Canada at the crossroads


Canada at a new crossroads: 25 years later

We need new and courageous conversations

What we need are new and courageous conversations—about the choices we face, and the trade-offs we must make, to give the country the best odds of a prosperous future from today forward.

This discussion paper is intended to spark just such conversations across the country, as part of Deloitte's new ambitious Canada at 175 program, leading up to our country’s 150th birthday.

To do so, we consider where we stand relative to some of the recommendations made in the original Canada at the crossroads—a report written by Roger Martin, John Armstrong, and Michael Porter in 1991. We then explore the trends and uncertainties that will impact our future. But more importantly, we posit four different scenarios that could impact the economic health and well-being of the country. These scenarios purposely and fundamentally challenge us to consider the different ways the world around us might impact our economic future. Underpinning our use of scenarios is the central belief that we cannot, nor should we try, to predict the future. Instead, as a country, we need to consider, be prepared for, adapt, and make choices in the context of different possible futures.

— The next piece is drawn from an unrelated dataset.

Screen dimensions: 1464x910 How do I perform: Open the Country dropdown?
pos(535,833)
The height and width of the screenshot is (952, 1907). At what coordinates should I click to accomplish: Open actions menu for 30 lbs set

Throughout the paper, we argue that if Canada is to truly lead in an uncertain world, Canadian executives, government leaders, and citizens must engage in constructive, courageous conversations about the future direction of our country. Our commitment is to ask those tough questions that will help to define our way forward:

  • How will we harness advanced technologies and automation to create tomorrow’s jobs, securing ongoing wealth for our country that includes people from every economic level?
  • Is Canada prepared to take deliberate and extraordinary action to support areas of true competitive advantage in our country? And if so, on what basis?
  • As labour grows less relevant in driving prosperity, what is the optimum size and composition of Canada’s labour force, and what is the best combination of skills to support long-term growth?
  • What must we do better to support sustained innovation in Canadian businesses, governments, and society?
  • What will it mean to be a responsible, responsive, and courageous business leader in the future in Canada?

Deloitte will be hosting courageous conversations across the country with directors of boards, CEOs, and policy shapers and makers.

Through discussions focused on the vexing questions we’ve proposed, our goal will be to inspire the kind of long-term thinking and moral bravery required to ensure that we are more focused in the next 25 years than we were in the 25 previous.